This is a typical situation when you program a GUI for an application. You have just created a new control, you start your application and… no control. But now: Is it obscured? Is it misplaced? Is it completely transparent or set to ‘invisible’? Is my custom OpenGL-stuff broken or is the item actually not created for some reason? Checking all these cases manually can be a time-consuming and exhausting task.

“Come on, it’s got to be easier than this!”

In the web-development world people are used to tools like Firebug or the Chrome developer tools, which allow you to debug websites, showing you the HTML tree with CSS properties and highlighting selected elements. They cover exactly this use case.

In the Qt-world we have GammaRay, the Qt introspection tool, to make our lives easier in regard to real-time analysis of applications. Just as you can introspect the skeleton of a human with an X-ray unit, so you can introspect the skeleton of Qt applications with GammaRay. GammaRay is able to show you the internal tree of QObjects and their status and even allows you to manipulate the application’s state in real time.

One of the many handy tools GammaRay provides is a module for analysing QWidget based GUIs. You can select widgets, check their position and visibility, etc. A similar tool exists for GUIs based on QGraphicsView. The recent version 2.1 release of GammaRay completes the collection of GUI-tools with a tool for inspecting QtQuick2 applications.

GammaRay Quick inspector

The new GammaRay Quick inspector in action

Let’s check how it will help us track down all the possible causes for the absence of our button…

“Could it be that it doesn’t exist at all?”

The tree of Items in the QtQuick scene

There is an item called ‘backButton’ so it does exist, at least.

The most basic feature of GammaRay’s Quick inspector is the tree view of all QQuickItems in the item tree. You will discover it on the left side of the UI. Apart from answering the most basic question “Which items do exist?” and providing navigation, it will already provide you with some additional information:

  • “which items are actually visible?“ (items with visible == false will be greyed out)
  • “which item has focus?” (More on that later on)
  • it will warn you if it suspects something is wrong with the items (e.g. Items that are outside the visible area, but still have visible == true are either misplaced or unnecessarily slow down rendering)
  • it will discreetly highlight items that receive events (you will discover a subtle purple text color, fading back to black after you e.g. click on a mouse area)

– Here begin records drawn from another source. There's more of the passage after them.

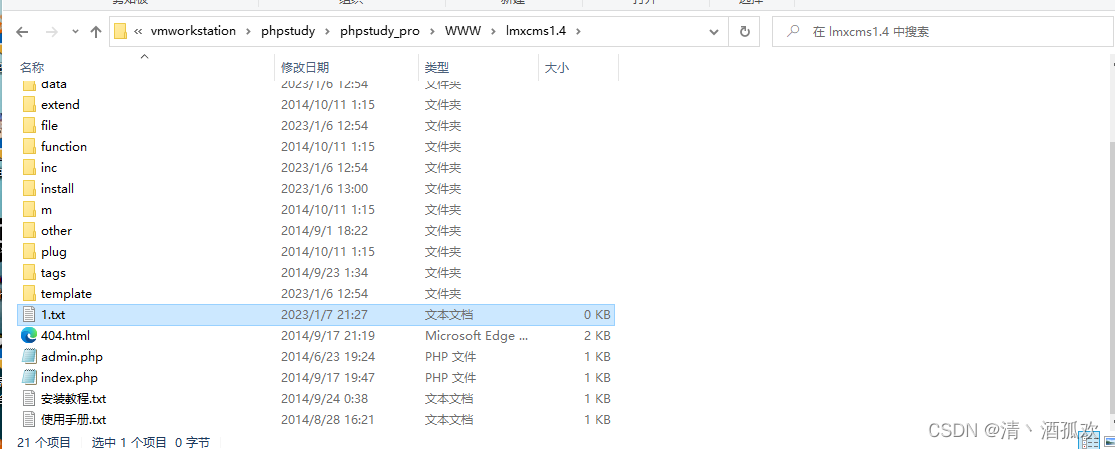This screenshot has height=449, width=1115.
Task: Click the install folder icon
Action: pos(29,189)
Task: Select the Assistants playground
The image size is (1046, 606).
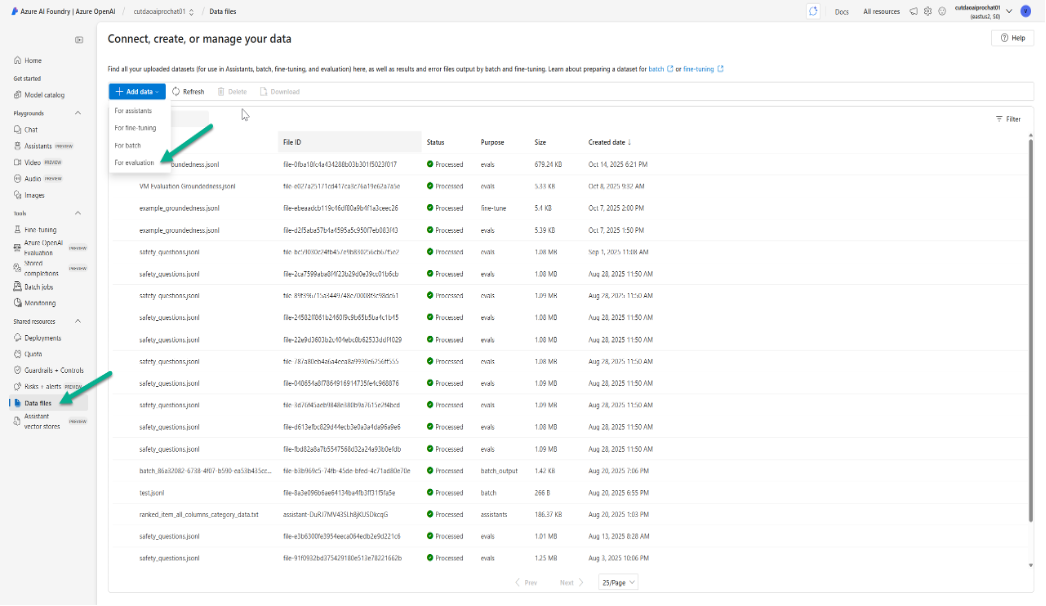Action: click(39, 146)
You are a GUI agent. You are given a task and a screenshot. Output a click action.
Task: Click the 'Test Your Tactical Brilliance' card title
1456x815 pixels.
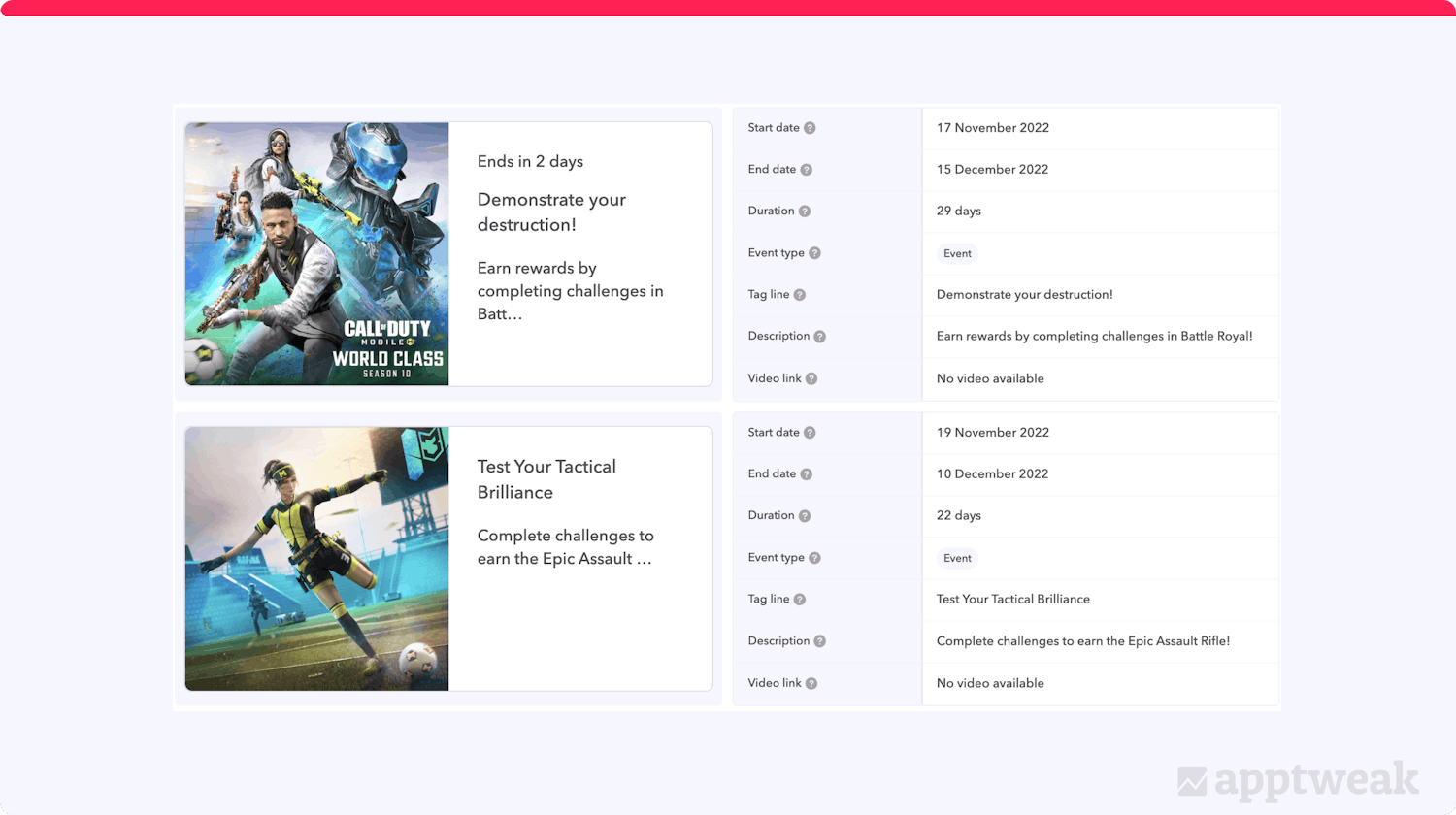(546, 479)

“Could it have set visible == false or opacity == 0?”

The property view for a QQuickItem

It’s visible at least.

If you have used GammaRay before, this one will be familar to you. Right to the item-tree there is a detail-view, providing information about the state of the item. Just as in the object inspector, you can:

  • see all the properties with their values (hint: since 2.1 you can right-click QObject* properties to get a detailed view in the appropriate tool) and change them inline
  • inspect signal-slot connections and log signal-emissions
  • directly invoke slots and Q_INVOKABLE methods
  • check Qt-known enums and
  • class-info data

Any changes you make to properties in GammaRay will directly influence the original app, so you can easily turn a green rectangle red or set an item invisible to check what’s below it.

“Might it be size ‘zero’ or misplaced?”

geometry displayed in the scene-preview

Oh hey, it’s the left anchor line, that’s aligned to parent.right. That should be the right anchor!

The Quick inspector tool has a live-preview of the QtQuick scene inside the GammaRay window. Here you can:

  • zoom in to a specific area and measure distances in the scene in order to achieve pixel-perfect UIs.
  • send mouse and key events to the app, so you can control it remotely. This especially comes in handy, if you need to debug a device, that does not lie directly besides you.
  • activate some cool hidden debugging features, QtQuick ships by default (more on that later on).
  • easily check the geometry and positioning of an item.

The last-mentioned feature is what you need to answer our question if the geometry is right. If you select an item in the item-tree above, the preview will be annotated with information about geometry and layouting of that selected item. The item’s bounding rect is highlighted in red. Anchor-layouts, including margins and offsets or x/y offset, are displayed graphically, depending on whatever is used for layouting. Transformed items will additionally have the original size and position displayed as well as the transformation origin.

“Is it possibly obscured?”

QSG_VISUALIZE=overdraw activated from GammaRay

Fancy and useful animation triggered from GammaRay

GammaRay has quite some helpful tools for debugging QtQuick applications. But it is not the only one. QtQuick itself already provides some very cool stuff for debugging, though most of it is quite hidden.

Since Qt 5.3, one cool feature the QtQuick scenegraph has, is visualizations for various things directly inside the application using the environment variable QSG_VISUALIZE set to either “clip”, “overdraw”, “batches” or “changes”. One of them (overdraw) helps to spot items that are completely or partly obscured by other items.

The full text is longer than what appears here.